Psicol. USP v.16 n.1-2 São Paulo  2005

 

PSICOLOGIA AMBIENTAL E POLÍTICA AMBIENTAL: ESTRATÉGIAS PARA A CONSTRUÇÃO DO FUTURO

 

Contribuição da Psicologia Ambiental para a política de construção de moradias

 

Contributions of environmental psychology to the housing

 

Contribution de la psychologie de l'environnement a la politique de construction de logements

 

 

Yvonne Bernard1

Centro Nacional de Pesquisas Científica da França

 

 


RESUMO

O artigo parte de a previsão do futuro depender da observação e avaliação das práticas atuais e do método de como obtê-las. Como responder à questão de como conceber, construir ou transformar as moradias que deverão durar um tempo suficientemente longo enquanto que, durante este tempo, os modos de vida sofrerão modificações importantes? Propõe a consideração de várias transformações como as de: tamanho e composição do grupo doméstico; tempos sociais; trabalho feminino; papéis tradicionais masculinos e feminino; atividades domésticas; autonomia familiar; sociabilidade; imagem e práticas do corpo; conforto. O sentimento de bem-estar depende igualmente de como são satisfeitas exigências de ordem psicológica.

Descritores: Habitação. Psicologia ambiental. Comportamento coletivo. Modo de vida. Papel social. Sociabilidade. Conforto humano.


ABSTRACT

The article initially proposes that the prediction of the future depends on the observation and evaluation of current practices and on the method of obtaining them.
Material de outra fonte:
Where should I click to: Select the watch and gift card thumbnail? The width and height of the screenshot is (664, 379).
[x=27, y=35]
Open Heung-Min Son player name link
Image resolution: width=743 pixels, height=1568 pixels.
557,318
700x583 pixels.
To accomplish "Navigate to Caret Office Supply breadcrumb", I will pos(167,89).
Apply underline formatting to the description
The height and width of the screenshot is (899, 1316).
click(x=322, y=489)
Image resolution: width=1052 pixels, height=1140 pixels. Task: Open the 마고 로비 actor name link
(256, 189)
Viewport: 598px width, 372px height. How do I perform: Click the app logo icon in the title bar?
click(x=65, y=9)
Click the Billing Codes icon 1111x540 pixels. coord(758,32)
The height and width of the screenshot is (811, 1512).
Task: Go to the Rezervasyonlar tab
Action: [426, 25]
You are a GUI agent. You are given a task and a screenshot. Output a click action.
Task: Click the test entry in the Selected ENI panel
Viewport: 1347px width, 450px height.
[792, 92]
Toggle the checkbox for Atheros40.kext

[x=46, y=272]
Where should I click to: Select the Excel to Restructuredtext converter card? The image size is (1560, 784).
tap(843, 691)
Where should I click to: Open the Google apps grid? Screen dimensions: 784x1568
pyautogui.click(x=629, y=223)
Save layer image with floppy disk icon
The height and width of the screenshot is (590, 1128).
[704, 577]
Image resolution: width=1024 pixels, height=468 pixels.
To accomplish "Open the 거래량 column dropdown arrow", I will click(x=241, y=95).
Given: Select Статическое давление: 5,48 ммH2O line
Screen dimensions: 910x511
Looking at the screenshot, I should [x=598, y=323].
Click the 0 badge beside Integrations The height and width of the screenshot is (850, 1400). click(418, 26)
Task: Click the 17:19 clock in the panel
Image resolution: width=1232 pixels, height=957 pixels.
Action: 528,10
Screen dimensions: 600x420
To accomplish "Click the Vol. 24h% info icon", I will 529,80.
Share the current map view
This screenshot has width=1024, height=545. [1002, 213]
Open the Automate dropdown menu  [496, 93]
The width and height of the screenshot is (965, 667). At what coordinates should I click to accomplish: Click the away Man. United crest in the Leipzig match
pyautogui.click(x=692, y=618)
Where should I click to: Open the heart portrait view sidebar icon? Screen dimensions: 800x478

How can we answer the question of how we should conceive, construct or transform the dwelling spaces that we know must last for a sufficiently long time while, during that time, our ways of life will probably undergo important modifications? The author proposes that we take into account, among others, the transformations: of size and composition of the domestic group; of social times; of women's work; of traditional male and female roles; of domestic activities; of family autonomy; of sociability; of body image and practices; of comfort. Thus, the feeling of well-being depends, in addition to material elements, on the way in which needs of an essentially psychological nature are satisfied.

Index terms: Housing. Environmental psychology. Collective behavior. Lifestyle. Social roles. Sociability. Human comfort.


RÉSUMÉ

L'article repose sur le fait que la prévision du futur dépend de l'observation et de l'évaluation des pratiques actuelles ainsi que sur la méthode d'obtention de ces pratiques. Comment répondre à la question, à savoir: comment concevoir, construire ou transformer les logements qui, à notre connaissance, devront durer un temps suffisamment long tenant compte des éventuelles et considérables modifications qui surgiront, durant ce temps, dans les modes de vie? L'auteur propose que l'on tienne compte, entre autres, des transformations de la taille et de la composition du groupe domestique; des temps sociaux; du travail féminin; des rôles traditionnels masculins et féminins; des activités domestiques; de l'autonomie familiale; de la sociabilité; de l'image et des pratiques du corps; du confort. Le sentiment de bien-être dépend ainsi non seulement des éléments matériels, mais aussi de la façon dont sont satisfaites les exigences d'ordre essentiellement psychologique.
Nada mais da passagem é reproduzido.